### EXERCISES TO COMPLETE
[1] For each statement about the Marian passage below, answer yes or no and quote the exact words of the passage that decide it: (a) the verse is attributed to Dante, Paradiso XXXIII, lines 1–21; (b) the verse says the Lady's loving-kindness aids only those who seek it; (c) the chapter heading beneath "PART TWO" reads "MARY OF NAZARETH."
[2] Name every quality or good that the verse in the Marian passage below says is "in thee."
[3] Carry on the Marian passage below from the point at which it ends.

---------- SOURCE PASSAGE ----------

O Virgin Mother, daughter
of thy Son,
Lowly, and
higher than all creatures raised,
Term by
eternal council fixed upon,
Thou art she who didst
ennoble man,
That even
He who had created him
To be Himself
His creature disdained not.
Within thy womb rekindled
was the love,
By virtue
of whose heat this flower thus
Is blossoming
in the eternal peace.
Here thou art unto us
a noon-day torch
Of charity,
and among mortal men
Below, thou
art a living fount of hope.
Lady, thou art so great
and so prevailest,
That who
seeks grace without recourse to thee,
Would have
his wish fly upward without wings.
Thy loving-kindness
succors not alone
Him who
is seeking it, but many times
Freely anticipates
the very prayer.
In thee is mercy, pity
is in thee,
In thee
magnificence, whatever good
Is in created
being joins in thee.
Dante, Par. XXXIII, 1-21. (Trans. H. Johnson.)
PART TWO
CHAPTER I
MARY OF NAZARETH
Mary, of whom was born Jesus.
S. Matt. I. 16.
My Maker and Redeemer, Christ the Lord, O Immaculate, coming forth from thy womb, having taken my nature upon him, hath delivered Adam from the primal curse; wherefore, to thee, Immaculate, the Mother of God and Virgin in very sooth, we cry aloud unceasingly the Ave of the Angel, “Hail, O Lady, protection and shelter and salvation of our souls!”
BYZANTINE.

---------- EXCERPTED RECORDS ----------

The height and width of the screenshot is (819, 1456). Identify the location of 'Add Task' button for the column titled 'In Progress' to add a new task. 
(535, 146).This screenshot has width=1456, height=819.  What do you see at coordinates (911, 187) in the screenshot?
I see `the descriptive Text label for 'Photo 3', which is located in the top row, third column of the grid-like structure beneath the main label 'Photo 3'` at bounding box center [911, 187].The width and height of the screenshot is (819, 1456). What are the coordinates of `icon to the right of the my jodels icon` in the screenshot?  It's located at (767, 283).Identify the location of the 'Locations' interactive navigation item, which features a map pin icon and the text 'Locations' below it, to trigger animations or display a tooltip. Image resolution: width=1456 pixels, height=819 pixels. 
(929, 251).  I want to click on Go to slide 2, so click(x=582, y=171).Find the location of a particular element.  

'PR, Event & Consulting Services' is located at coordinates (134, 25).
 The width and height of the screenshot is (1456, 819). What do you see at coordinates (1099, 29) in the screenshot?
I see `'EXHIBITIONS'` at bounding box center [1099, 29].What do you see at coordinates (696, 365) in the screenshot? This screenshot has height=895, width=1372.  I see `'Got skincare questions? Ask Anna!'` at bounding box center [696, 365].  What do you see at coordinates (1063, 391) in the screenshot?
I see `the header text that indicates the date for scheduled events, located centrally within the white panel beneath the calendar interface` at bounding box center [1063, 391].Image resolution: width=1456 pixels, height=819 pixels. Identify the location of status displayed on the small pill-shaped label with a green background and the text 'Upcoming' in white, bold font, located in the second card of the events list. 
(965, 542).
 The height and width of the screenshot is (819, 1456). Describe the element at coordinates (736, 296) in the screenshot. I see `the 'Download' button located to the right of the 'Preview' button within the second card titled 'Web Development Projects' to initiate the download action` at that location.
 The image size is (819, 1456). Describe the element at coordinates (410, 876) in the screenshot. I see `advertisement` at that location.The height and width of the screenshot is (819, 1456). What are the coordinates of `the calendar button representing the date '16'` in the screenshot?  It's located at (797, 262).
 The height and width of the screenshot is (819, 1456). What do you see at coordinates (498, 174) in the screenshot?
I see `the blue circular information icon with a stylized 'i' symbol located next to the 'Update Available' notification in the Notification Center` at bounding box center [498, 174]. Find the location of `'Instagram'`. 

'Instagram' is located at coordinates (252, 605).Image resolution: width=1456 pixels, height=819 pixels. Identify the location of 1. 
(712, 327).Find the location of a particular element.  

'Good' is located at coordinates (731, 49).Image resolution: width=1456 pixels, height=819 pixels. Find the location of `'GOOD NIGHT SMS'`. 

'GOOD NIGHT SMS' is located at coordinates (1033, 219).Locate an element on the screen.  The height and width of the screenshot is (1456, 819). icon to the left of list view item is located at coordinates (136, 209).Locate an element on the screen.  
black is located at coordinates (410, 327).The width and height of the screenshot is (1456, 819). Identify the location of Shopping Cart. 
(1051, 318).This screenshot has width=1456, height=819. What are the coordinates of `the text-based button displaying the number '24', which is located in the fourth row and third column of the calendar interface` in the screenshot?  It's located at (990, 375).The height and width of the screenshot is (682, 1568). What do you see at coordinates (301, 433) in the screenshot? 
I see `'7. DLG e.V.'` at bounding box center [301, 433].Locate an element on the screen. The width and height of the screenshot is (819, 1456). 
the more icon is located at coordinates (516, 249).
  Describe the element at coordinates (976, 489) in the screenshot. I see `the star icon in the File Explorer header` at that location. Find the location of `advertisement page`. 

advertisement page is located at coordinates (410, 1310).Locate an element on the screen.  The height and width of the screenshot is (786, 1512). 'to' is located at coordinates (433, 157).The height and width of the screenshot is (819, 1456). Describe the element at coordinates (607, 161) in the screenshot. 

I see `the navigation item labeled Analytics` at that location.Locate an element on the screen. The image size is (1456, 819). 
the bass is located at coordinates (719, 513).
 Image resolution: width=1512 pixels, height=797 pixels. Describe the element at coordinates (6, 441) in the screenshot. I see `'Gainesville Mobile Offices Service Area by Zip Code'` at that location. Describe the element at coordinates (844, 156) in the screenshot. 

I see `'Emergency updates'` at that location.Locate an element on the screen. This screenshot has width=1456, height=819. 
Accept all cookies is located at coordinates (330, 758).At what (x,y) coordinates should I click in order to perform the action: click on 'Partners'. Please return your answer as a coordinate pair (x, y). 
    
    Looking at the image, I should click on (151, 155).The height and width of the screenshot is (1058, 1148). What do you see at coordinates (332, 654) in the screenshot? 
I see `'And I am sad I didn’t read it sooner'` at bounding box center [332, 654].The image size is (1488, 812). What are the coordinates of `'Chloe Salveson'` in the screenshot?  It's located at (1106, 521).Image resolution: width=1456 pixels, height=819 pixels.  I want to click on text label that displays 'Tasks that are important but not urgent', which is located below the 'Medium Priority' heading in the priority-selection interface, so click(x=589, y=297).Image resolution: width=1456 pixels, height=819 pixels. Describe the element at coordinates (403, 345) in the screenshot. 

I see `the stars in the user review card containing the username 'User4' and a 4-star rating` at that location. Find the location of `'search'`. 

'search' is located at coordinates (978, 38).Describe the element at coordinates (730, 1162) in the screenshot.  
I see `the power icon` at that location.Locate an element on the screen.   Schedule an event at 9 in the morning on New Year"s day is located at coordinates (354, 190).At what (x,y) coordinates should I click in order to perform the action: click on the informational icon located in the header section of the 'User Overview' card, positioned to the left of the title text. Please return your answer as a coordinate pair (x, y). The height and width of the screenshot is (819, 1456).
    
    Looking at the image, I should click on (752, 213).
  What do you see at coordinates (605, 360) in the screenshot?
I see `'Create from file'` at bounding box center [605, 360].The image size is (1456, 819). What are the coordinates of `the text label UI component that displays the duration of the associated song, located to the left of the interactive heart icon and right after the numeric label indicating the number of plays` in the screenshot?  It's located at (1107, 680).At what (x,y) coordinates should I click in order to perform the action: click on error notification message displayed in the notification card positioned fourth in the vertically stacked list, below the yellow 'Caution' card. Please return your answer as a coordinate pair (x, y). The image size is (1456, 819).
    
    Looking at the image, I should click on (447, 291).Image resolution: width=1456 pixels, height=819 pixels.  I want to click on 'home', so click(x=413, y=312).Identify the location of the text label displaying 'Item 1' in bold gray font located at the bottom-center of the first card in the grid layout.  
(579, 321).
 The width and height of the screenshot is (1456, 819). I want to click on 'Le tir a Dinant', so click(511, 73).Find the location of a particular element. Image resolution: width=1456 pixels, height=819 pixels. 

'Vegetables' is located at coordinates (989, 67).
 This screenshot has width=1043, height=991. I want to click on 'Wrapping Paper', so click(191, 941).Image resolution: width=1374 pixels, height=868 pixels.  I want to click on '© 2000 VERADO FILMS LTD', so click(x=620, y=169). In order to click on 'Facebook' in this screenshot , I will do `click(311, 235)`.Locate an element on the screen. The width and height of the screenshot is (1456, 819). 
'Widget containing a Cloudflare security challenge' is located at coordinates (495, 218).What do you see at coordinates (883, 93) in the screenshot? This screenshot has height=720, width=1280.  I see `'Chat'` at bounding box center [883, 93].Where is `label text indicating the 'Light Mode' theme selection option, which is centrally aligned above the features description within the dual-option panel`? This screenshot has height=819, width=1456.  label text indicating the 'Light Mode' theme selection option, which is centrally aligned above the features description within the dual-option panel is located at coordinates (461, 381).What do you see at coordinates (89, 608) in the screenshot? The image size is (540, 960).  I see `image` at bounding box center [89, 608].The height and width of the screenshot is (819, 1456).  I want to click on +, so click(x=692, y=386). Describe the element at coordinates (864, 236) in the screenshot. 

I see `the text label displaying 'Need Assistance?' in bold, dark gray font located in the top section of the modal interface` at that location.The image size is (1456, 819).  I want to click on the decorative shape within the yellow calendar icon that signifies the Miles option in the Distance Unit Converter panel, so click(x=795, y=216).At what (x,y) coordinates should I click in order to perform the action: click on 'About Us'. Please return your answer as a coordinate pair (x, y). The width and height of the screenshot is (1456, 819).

----------

### RESULTS FOR THE EXERCISE
[1]
(a) Yes: "Dante, Par. XXXIII, 1-21."
(b) No: "succors not alone"
(c) Yes: "MARY OF NAZARETH"

[2] Mercy, pity, magnificence, and whatever good is in created being.

[3]
The silences of the Holy Scriptures have always provoked speculation as to what is left untold. The devout imagination has played about the hints we receive and woven them into stories which far outrun any true implication of the facts. Thus has much legendary matter gathered about the childhood of our Lord, containing the stories, not always very edifying according to our taste, which are set down in the Apocryphal Gospels. The same eagerness to know more than we are told has produced the developed legend of the childhood of our Lady. We can of course place no reliance on most of the statements that are there made; perhaps the most that we can lay hold of is the fact that S. Mary’s father was Joachim and her mother Anna. The rest may be left to silence.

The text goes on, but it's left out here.